CHAPITRE IV - Les normes du travail

La durée du travail

Interprétation

La Loi sur les services préhospitaliers d’urgence (L.R.Q., c. S-6.2) exclut de l’application de cette section et de l’article 78 de la Loi sur les normes du travail le salarié qui occupe le poste de technicien ambulancier.

Pour être exclu de l’application des articles 52 à 59 et 78 LNT, un salarié doit être un technicien ambulancier et travailler pour un titulaire de permis d’exploitation de services d’ambulance qui a conclu un contrat avec la régie régionale.

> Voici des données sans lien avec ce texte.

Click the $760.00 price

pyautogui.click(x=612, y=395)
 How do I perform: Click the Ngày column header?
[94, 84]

Ce contrat doit prévoir que les horaires de travail sont composés de périodes de travail, de disponibilité et de récupération.

Toutes ces conditions doivent être respectées pour que l’exclusion s’applique.

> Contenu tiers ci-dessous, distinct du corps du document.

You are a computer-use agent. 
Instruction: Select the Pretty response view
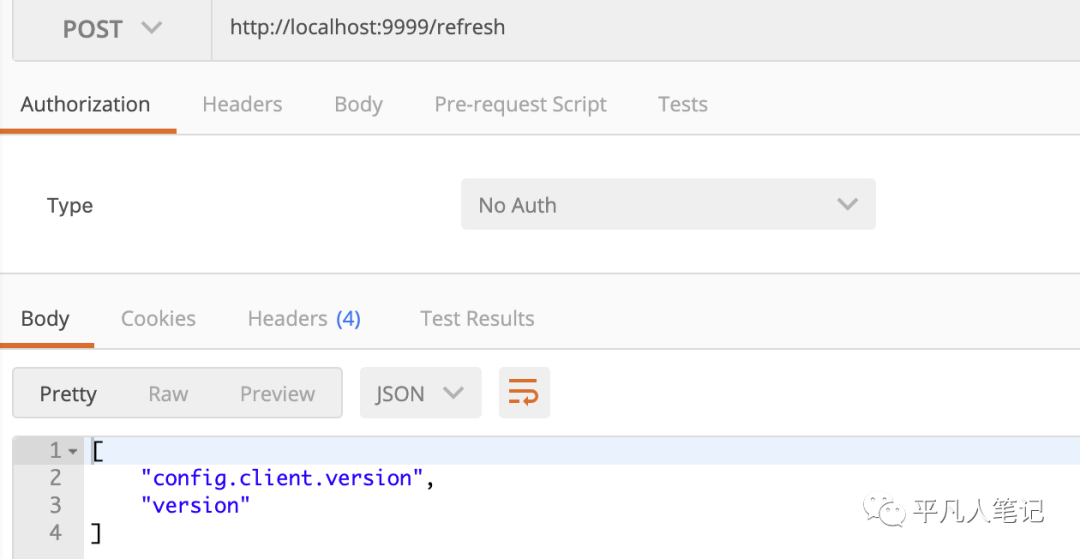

Il est à remarquer que ces dispositions sont entrées en vigueur le 8 mars 1989.

La Loi sur les services préhospitaliers prévoit à l’article 76 :

« La section II du chapitre IV et l’article 78 de la Loi sur les normes du travail (chapitre N-1.1) ne s’appliquent pas aux salariés des titulaires de permis d’exploitation de services ambulanciers qui sont des techniciens ambulanciers et dont les horaires de travail, tels que prévus aux contrats conclus en vertu de l’article 9, sont composés de périodes de travail, de disponibilité et de récupération. »

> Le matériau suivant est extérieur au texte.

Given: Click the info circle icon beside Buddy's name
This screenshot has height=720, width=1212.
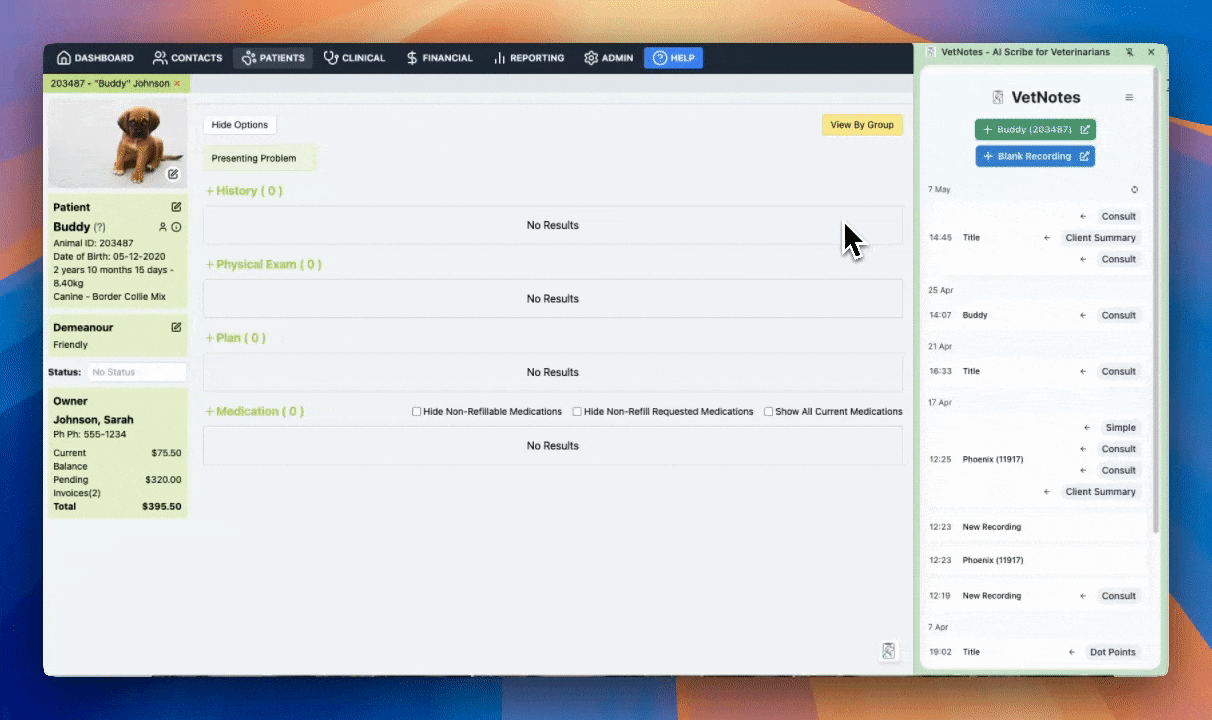Looking at the screenshot, I should [176, 227].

L’article 9 de la même loi se lit ainsi :
« Dans le cadre de l’organisation des services préhospitaliers d’urgence, la régie régionale doit conclure avec tout titulaire de permis d’exploitation de services ambulanciers qui opère dans sa région, un contrat de services d’une durée de trois ans aux termes duquel le titulaire s’engage à fournir la prestation de services déterminée entre eux selon les horaires autorisés par la régie. »

Articles
52
53
54
55
56
57
58
59
59.0.1

Article 52

Semaine de travail

Aux fins du calcul des heures supplémentaires, la semaine normale de travail est de 40 heures, sauf dans les cas où elle est fixée par règlement du gouvernement.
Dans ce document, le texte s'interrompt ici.